RAW DATA:
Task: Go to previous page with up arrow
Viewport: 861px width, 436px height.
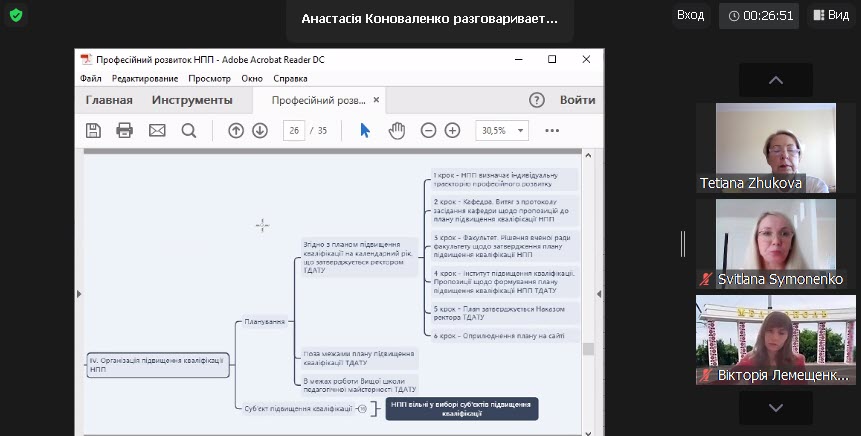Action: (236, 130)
==
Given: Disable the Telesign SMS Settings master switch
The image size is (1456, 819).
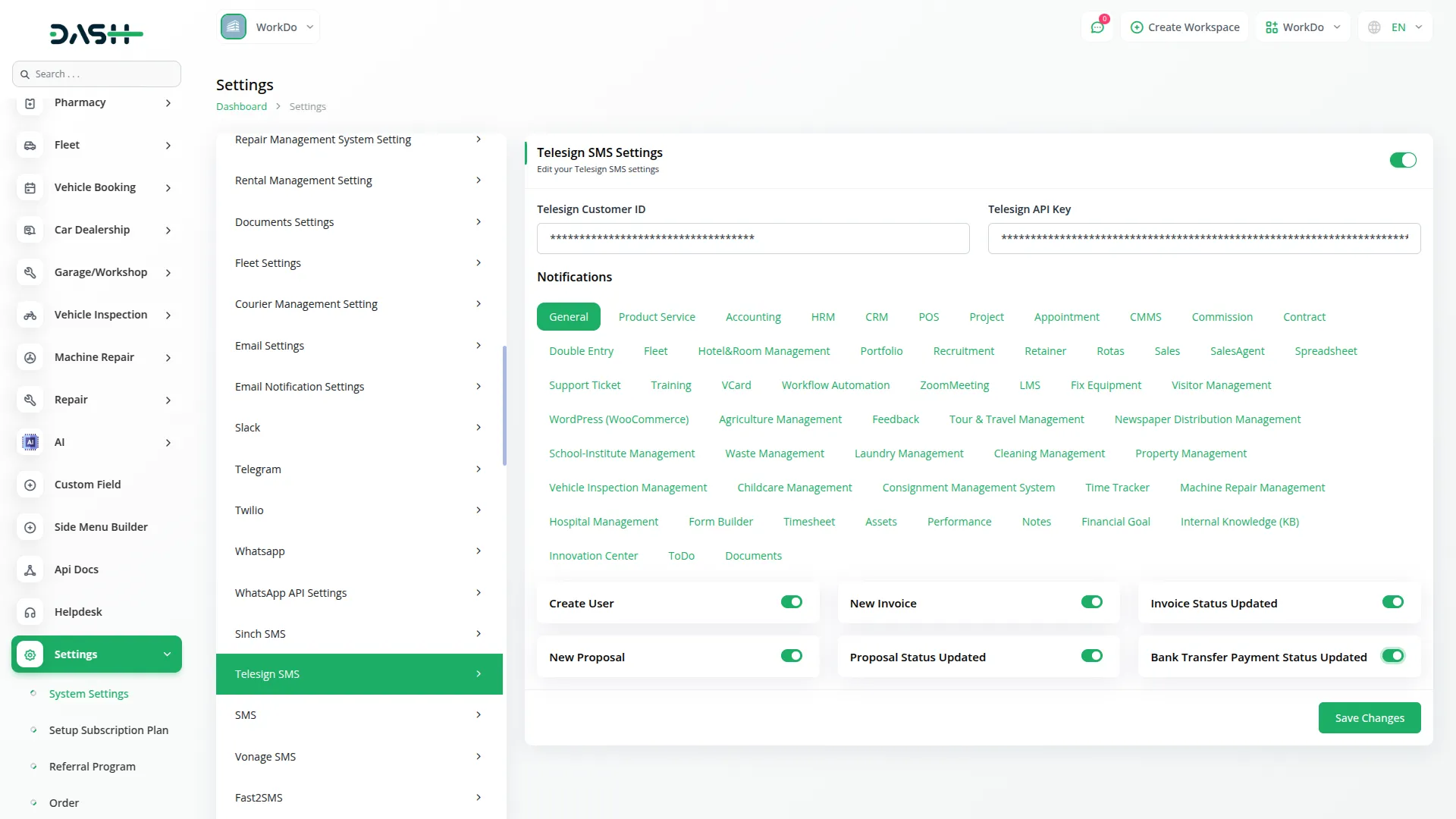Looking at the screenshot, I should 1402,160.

DIRECTIONS: Give again the records starting at the line containing "Task: Go to previous page with up arrow" and ending at the line containing "Action: (236, 130)", both included, reproducing each line without any change. Omit the pictures from your answer.

ANSWER FOR THE TASK:
Task: Go to previous page with up arrow
Viewport: 861px width, 436px height.
Action: (236, 130)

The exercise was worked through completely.